After locating "Task: Open the <日线>" in the listing below, copy that line and each one after it exactly, ending with the line that has "Viewport: 714px width, 1024px height.".

Dataset records below:

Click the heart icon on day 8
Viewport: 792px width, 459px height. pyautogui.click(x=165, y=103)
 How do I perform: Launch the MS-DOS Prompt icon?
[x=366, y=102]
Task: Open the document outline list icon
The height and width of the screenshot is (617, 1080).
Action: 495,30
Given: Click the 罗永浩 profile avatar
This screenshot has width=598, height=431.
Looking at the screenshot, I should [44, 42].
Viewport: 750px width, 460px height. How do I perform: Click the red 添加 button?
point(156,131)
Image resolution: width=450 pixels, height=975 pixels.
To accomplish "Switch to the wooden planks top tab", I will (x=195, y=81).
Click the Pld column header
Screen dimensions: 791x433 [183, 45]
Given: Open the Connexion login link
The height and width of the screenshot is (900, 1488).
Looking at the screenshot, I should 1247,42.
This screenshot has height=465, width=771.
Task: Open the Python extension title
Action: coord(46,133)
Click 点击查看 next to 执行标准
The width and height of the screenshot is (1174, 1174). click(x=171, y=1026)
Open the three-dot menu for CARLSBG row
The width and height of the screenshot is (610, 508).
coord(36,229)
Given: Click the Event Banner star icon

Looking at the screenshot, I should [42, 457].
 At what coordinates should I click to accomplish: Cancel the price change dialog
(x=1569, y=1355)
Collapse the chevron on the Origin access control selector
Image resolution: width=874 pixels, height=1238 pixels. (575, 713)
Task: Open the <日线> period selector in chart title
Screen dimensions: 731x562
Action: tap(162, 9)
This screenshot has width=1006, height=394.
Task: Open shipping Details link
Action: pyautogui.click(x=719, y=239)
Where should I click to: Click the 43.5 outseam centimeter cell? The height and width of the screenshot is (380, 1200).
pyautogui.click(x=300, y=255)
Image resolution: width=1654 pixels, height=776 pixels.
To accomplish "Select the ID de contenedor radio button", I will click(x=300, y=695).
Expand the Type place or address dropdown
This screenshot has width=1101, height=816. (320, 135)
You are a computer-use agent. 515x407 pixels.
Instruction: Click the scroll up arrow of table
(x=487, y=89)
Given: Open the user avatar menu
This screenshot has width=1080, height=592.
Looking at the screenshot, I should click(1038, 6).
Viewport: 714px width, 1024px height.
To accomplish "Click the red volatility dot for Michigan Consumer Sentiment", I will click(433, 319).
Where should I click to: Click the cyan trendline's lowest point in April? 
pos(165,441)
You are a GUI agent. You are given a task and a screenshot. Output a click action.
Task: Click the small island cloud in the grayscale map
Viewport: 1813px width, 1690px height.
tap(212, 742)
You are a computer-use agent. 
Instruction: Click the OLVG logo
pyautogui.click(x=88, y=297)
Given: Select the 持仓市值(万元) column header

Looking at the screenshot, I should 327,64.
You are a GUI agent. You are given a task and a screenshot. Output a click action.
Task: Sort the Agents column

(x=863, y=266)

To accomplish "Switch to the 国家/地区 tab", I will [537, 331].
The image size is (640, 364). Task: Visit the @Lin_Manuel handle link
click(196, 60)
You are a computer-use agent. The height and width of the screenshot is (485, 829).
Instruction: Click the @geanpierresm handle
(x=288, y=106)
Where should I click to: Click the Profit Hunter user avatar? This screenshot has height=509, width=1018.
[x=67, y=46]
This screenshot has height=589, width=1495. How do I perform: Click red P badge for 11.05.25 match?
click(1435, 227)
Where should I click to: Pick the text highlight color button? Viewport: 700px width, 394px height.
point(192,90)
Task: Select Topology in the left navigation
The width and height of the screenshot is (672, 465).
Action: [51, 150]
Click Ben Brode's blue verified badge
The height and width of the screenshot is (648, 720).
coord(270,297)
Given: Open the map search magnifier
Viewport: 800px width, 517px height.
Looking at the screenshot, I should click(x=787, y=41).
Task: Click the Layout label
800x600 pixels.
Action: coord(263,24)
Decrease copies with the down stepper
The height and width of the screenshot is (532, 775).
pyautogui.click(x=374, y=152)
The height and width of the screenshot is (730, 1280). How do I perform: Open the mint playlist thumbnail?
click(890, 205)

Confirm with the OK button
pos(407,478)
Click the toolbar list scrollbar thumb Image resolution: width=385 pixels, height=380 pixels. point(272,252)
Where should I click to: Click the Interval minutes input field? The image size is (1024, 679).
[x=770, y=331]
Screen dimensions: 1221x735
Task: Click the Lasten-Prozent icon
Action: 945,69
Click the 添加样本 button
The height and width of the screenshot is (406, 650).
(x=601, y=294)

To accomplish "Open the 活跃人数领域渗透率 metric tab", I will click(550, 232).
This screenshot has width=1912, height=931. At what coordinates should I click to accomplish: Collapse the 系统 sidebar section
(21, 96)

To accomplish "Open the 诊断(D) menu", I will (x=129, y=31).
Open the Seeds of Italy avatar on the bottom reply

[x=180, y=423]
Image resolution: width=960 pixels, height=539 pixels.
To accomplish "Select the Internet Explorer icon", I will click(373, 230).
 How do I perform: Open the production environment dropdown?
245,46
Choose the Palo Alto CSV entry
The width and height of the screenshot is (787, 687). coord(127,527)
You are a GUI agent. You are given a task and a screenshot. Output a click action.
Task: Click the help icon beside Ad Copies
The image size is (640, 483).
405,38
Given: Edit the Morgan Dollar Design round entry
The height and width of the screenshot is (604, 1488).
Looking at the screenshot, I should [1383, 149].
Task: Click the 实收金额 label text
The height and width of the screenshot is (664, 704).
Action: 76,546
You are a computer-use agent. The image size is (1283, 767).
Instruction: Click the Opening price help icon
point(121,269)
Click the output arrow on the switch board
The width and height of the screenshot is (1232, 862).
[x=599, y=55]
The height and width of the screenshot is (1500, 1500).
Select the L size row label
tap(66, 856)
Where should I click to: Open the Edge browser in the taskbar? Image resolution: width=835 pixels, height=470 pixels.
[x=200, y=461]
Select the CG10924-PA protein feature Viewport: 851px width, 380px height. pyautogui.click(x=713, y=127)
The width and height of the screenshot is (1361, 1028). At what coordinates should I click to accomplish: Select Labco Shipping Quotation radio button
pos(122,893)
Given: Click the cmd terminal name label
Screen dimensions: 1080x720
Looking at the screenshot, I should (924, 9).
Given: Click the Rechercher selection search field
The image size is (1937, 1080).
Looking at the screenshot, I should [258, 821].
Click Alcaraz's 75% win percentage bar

End of Dataset records.

Output of the exercise:
Task: Open the <日线> period selector in chart title
Screen dimensions: 731x562
Action: tap(162, 9)
This screenshot has width=1006, height=394.
Task: Open shipping Details link
Action: pyautogui.click(x=719, y=239)
Where should I click to: Click the 43.5 outseam centimeter cell? The height and width of the screenshot is (380, 1200).
pyautogui.click(x=300, y=255)
Image resolution: width=1654 pixels, height=776 pixels.
To accomplish "Select the ID de contenedor radio button", I will click(x=300, y=695).
Expand the Type place or address dropdown
This screenshot has width=1101, height=816. (320, 135)
You are a computer-use agent. 515x407 pixels.
Instruction: Click the scroll up arrow of table
(x=487, y=89)
Given: Open the user avatar menu
This screenshot has width=1080, height=592.
Looking at the screenshot, I should click(1038, 6).
Viewport: 714px width, 1024px height.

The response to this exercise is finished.